You talk a good line about tolerance, and then say shit like that. Now I think you can go fuck your skinny-ass self and die. Nothing else you have to say is of any interest to me, unless it’s “I’m sorry.”
I’m curious. I understand that one quote was out of context (although if you find even a skinny girl’s tiny bump of flesh icky…), and you were commenting more on people wearing what flatters their body. But I didn’t quite understand the connection beyond that when you went on talking.
You said, “I’m a sex-and-relationship columnist; I could no more avoid questions about bodies and health and size than I could avoid questions about blowjobs and assfucking and cunnilingus.” I disagree. Sex and relationships. You’re not a healthy-living writer. You’re not a society issues writer. You’re a living-and-interacting-well writer.
When it comes to sex and relationships, questions about bodies might be about body image, health might be about staying healthy while interacting or how to talk to someone about a health concern, and size might be, again, an image thing (for example, a very tall person with a very short person also might have issues). But who would ask a relationships writer for health advice?
My guess is you’ve expanded your domain. After all, society is one giant relationship, right? Wrong. If you’re a writer on overall social issues, you can feel free to comment on how people live. But you might want to define yourself better.
Or, you at least might want to actually model appropriate interpersonal relationships and communication, rather than knee-jerk angry list-rants.
Oh, yeah, and “see, I’m sitting nicely next to a fat person and even shared my NYT with them!” sounds a lot like saying “look, I’m sitting next to this [insert term for some generally marginalized/ickified group here] and not recoiling in horror – look, we just talked a little, and we accidentally touched while sharing an armrest and I’m not running to wash my arm!” Just in case you weren’t sure.
I don’t care what your opinion is, but I think you need to look carefully and see if you’re actually giving the full impression that that is your opinion. An editor might help with that.
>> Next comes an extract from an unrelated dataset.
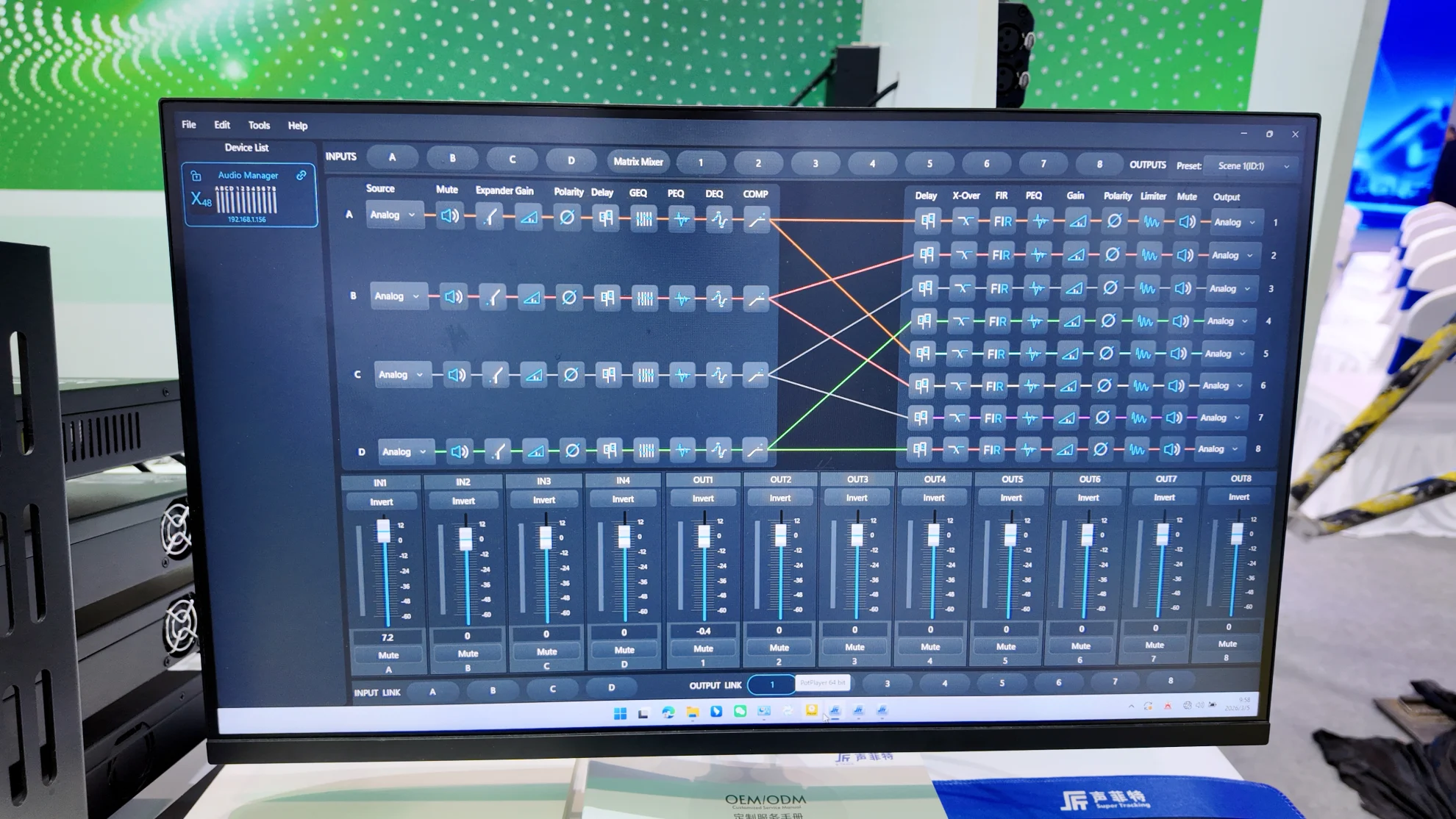
Task: Mute the OUT1 fader channel
Action: (703, 648)
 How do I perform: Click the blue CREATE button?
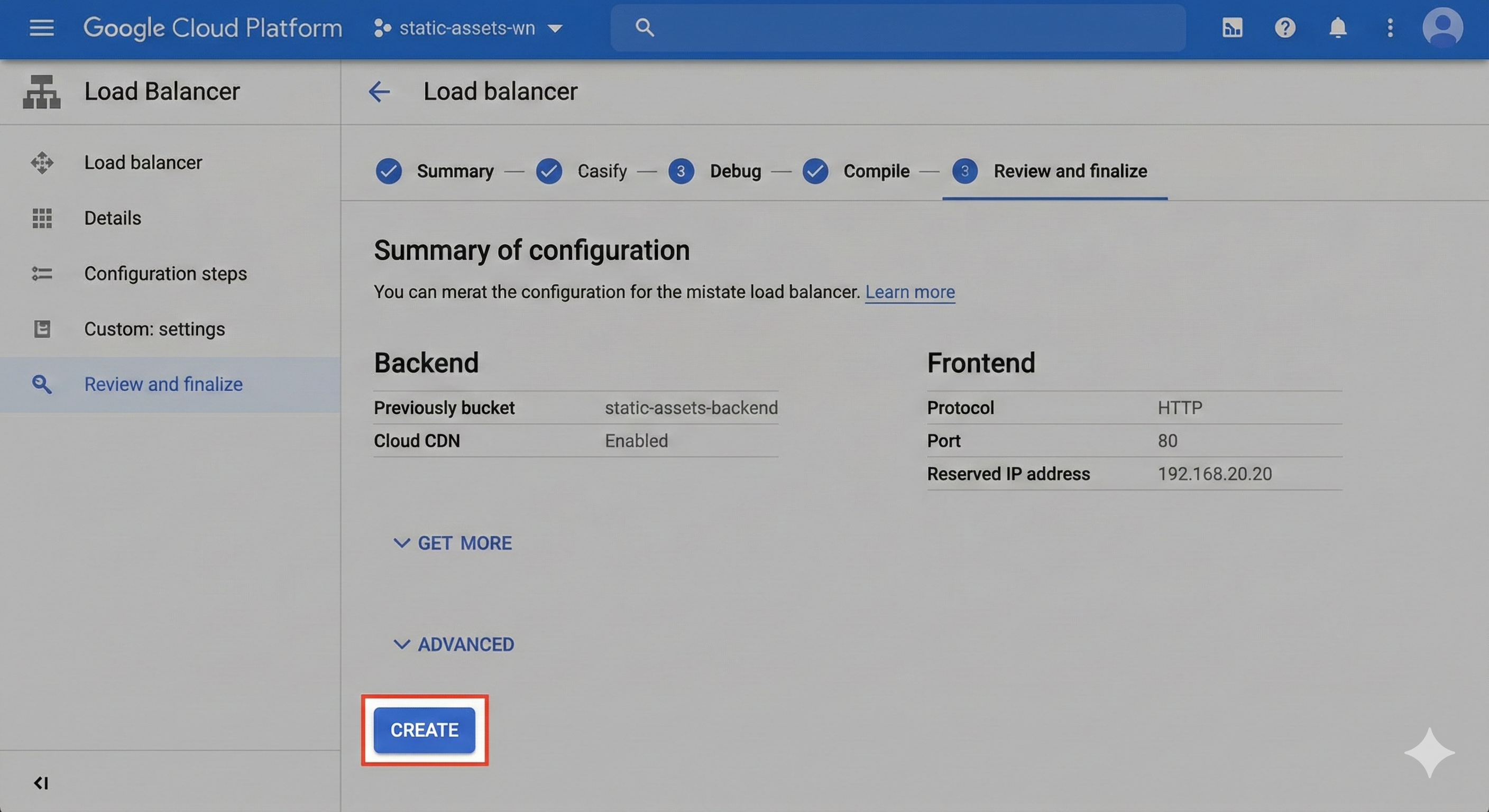click(424, 730)
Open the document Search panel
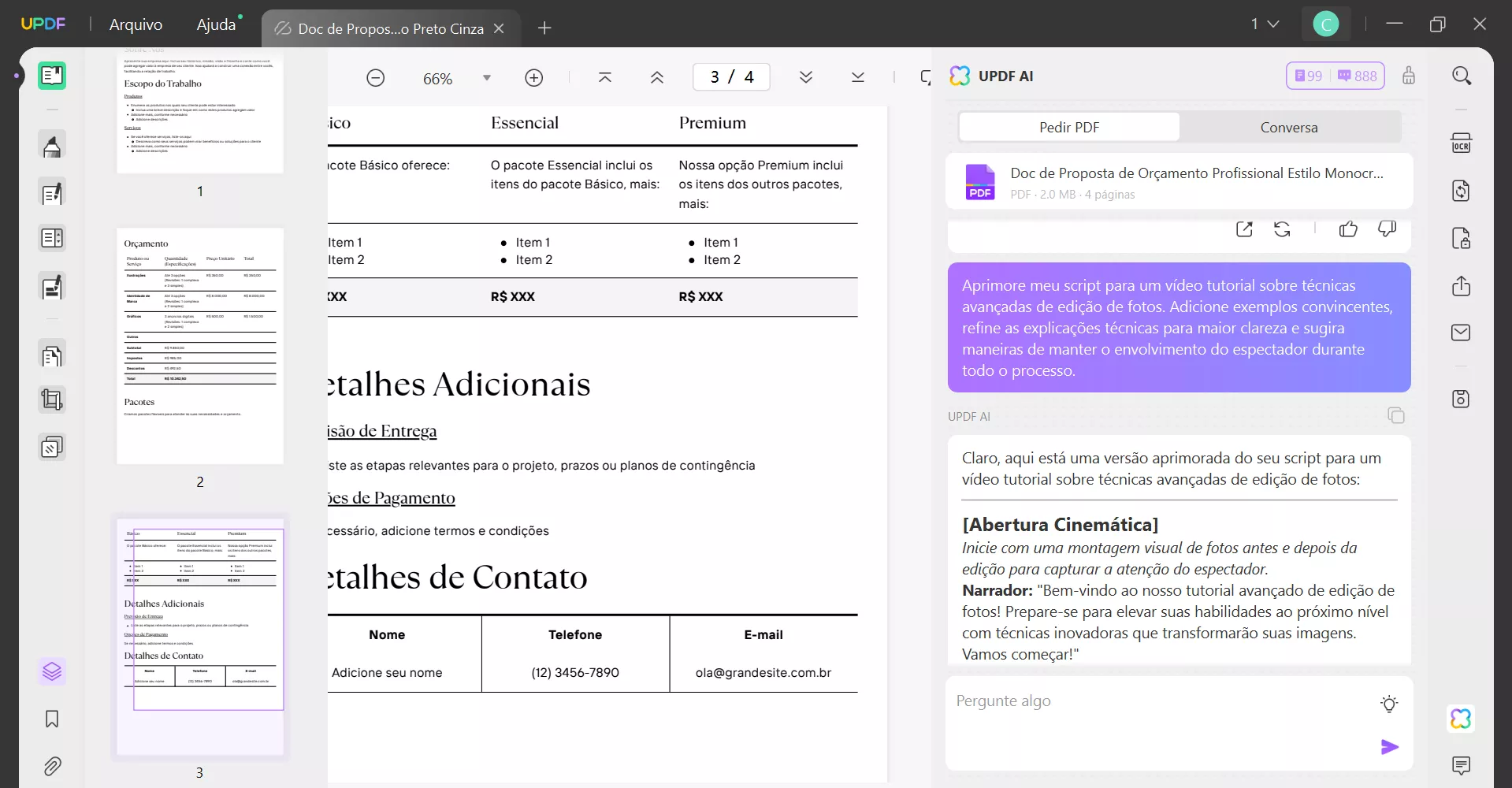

I am fat, a lot smaller than Lindy, but fat nevertheless. And I am ashamed of myself even though its not entirely my fault. I contracted a disease that forced me to take medicine to live that helped me pack on and lose 100 lbs over approximately 20 years. I don’t know what Lindy has tried, but I’m pretty sure she hasn’t tried hard enough. I know a lot of obese folks and if you’ve been that way for a lifetime it’s so much easier to accept the status quo than change your life. You love what you’re eating and it gives you sustenance beyond nutrition and meeting your basic needs. If you’re fat and you haven’t been to a doctor, a nutritionist, a personal trainer or in a program you literally have not tried as hard as you could. You need to stop lying to yourself and everyone else. Now all that said, I don’t have a raw hatred for fat people. And I think it’s wrong to discriminate against people. Isms are absolutely odious. Still, being fat is unhealthy. Its not a natural state of being, and people can change their bodies to reach a healthy weight. It happens everyday. Fat acceptance is a joke. I do not believe in fat acceptance. I believe in people acceptance.
Let’s work to stop bullying!
…By bullying fat people.
Oh, and someone look up anorexia clinics in Baltimore, to help out poor ol’ Rib… I mean, Rob.
Dan
I love you and your column but as a former fat teenager who was bullied, my heart is with Lindy. I would be really interested to read a column of yours in which you discuss not so much fat but the current fascistic standard of beauty which all of us, male female, gay straight, whatever, are subjected to. Come on Dan. Stand up for us not-pretty-people.